- _任务说明 1_:
在清单中取从包含"Screen dimensions: 1200x765"的那一行开始、到包含"click(364, 329)"的那一行结束的部分（两端都算），把其中的"GUI agent"换成"interface agent"后重新写出，其余内容保持不变。

Python爬蟲常用之登錄(三) 使用http請求登錄


前面說了使用瀏覽器登錄較為簡單,不需要過多分析,而使用請求登錄恰恰就是以分析為主.

 開發一個請求登錄程序的流程:

    分析請求->模擬請求->測試登錄->調整參數->測試登錄->登錄成功

一、分析網頁

從網頁着手,打開博客園的登錄頁面,F12調出網頁調試,選擇network的tab,然后登錄,登錄成功后大致有如下請求可以看到:

可以看到圈起來的signin請求,很明顯這個就是登錄的請求,別的網站也有叫login之類的,大同小異.

我們來仔細看一下這個請求.

主要注意到:使用post方法,請求頭一大堆,有三個參數.

先分析參數,根據上一篇的網頁分析,大致可以猜到input1和input2這兩個參數是用戶名和密碼,

remenber應該是是否記錄的那個選框.這個試幾次就知道是不是了,我們暫且都定死為false

接下來,把網頁上的參數全部拷下來,模擬請求,看看結果

import requests

session = requests.Session()

url = "https://passport.cnblogs.com/user/signin"

- _源数据_:

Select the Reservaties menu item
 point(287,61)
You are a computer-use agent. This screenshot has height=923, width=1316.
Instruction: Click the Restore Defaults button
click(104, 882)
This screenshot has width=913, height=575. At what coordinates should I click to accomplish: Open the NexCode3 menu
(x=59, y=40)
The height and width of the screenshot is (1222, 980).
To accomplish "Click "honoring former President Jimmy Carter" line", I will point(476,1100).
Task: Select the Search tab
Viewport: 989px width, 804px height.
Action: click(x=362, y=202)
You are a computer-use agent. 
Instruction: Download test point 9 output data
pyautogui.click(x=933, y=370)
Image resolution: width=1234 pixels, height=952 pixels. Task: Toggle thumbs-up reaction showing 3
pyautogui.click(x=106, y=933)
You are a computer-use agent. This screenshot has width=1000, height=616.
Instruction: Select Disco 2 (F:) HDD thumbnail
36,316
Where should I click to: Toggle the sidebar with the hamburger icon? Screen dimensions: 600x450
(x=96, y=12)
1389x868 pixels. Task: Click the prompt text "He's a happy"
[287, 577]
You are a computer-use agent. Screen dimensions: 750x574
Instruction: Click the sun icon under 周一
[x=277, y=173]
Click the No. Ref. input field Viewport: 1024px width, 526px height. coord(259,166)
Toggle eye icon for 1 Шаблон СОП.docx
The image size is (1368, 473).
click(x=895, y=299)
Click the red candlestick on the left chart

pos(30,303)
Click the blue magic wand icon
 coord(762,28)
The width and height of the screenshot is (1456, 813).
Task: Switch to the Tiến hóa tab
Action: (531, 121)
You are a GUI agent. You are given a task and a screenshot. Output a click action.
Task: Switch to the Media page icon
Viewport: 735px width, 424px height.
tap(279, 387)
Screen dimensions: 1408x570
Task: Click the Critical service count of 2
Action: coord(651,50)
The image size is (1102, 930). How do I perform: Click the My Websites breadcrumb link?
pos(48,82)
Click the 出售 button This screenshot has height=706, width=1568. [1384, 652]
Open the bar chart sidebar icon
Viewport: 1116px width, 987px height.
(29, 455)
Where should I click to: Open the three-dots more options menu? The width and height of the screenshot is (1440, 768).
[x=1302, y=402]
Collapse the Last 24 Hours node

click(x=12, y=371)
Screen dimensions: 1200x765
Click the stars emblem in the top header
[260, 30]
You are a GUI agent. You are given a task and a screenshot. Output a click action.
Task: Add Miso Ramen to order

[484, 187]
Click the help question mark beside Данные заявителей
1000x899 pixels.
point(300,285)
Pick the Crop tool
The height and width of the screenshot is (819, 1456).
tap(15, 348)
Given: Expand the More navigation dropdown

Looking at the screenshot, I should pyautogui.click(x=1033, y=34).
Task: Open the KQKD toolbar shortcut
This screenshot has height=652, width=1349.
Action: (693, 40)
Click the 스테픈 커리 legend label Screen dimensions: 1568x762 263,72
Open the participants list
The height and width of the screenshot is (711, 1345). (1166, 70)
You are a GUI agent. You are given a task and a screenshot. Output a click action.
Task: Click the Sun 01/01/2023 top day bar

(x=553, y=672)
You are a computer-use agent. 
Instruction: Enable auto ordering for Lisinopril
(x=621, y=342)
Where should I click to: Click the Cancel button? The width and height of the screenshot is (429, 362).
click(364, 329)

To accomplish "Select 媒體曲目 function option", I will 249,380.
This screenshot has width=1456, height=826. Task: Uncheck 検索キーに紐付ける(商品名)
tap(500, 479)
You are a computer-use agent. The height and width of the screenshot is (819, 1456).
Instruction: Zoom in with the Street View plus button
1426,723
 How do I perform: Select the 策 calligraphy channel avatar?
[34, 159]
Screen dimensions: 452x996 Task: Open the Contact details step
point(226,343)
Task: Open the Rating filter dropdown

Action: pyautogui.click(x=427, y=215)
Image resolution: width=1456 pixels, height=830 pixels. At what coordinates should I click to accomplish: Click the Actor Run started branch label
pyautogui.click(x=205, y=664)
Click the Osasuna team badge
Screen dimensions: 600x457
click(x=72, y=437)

- _任务说明 2_:
请从讲解Python请求登录的正文中一字不差地抄出一段：从包含"前面說了使用瀏覽器登錄較為簡"的词句开始，到"我們來仔細看一下這個請求."结束。

- _最终答案 1_:
Screen dimensions: 1200x765
Click the stars emblem in the top header
[260, 30]
You are a interface agent. You are given a task and a screenshot. Output a click action.
Task: Add Miso Ramen to order

[484, 187]
Click the help question mark beside Данные заявителей
1000x899 pixels.
point(300,285)
Pick the Crop tool
The height and width of the screenshot is (819, 1456).
tap(15, 348)
Given: Expand the More navigation dropdown

Looking at the screenshot, I should pyautogui.click(x=1033, y=34).
Task: Open the KQKD toolbar shortcut
This screenshot has height=652, width=1349.
Action: (693, 40)
Click the 스테픈 커리 legend label Screen dimensions: 1568x762 263,72
Open the participants list
The height and width of the screenshot is (711, 1345). (1166, 70)
You are a interface agent. You are given a task and a screenshot. Output a click action.
Task: Click the Sun 01/01/2023 top day bar

(x=553, y=672)
You are a computer-use agent. 
Instruction: Enable auto ordering for Lisinopril
(x=621, y=342)
Where should I click to: Click the Cancel button? The width and height of the screenshot is (429, 362).
click(364, 329)

- _最终答案 2_:
前面說了使用瀏覽器登錄較為簡單,不需要過多分析,而使用請求登錄恰恰就是以分析為主.

 開發一個請求登錄程序的流程:

    分析請求->模擬請求->測試登錄->調整參數->測試登錄->登錄成功

一、分析網頁

從網頁着手,打開博客園的登錄頁面,F12調出網頁調試,選擇network的tab,然后登錄,登錄成功后大致有如下請求可以看到:

可以看到圈起來的signin請求,很明顯這個就是登錄的請求,別的網站也有叫login之類的,大同小異.

我們來仔細看一下這個請求.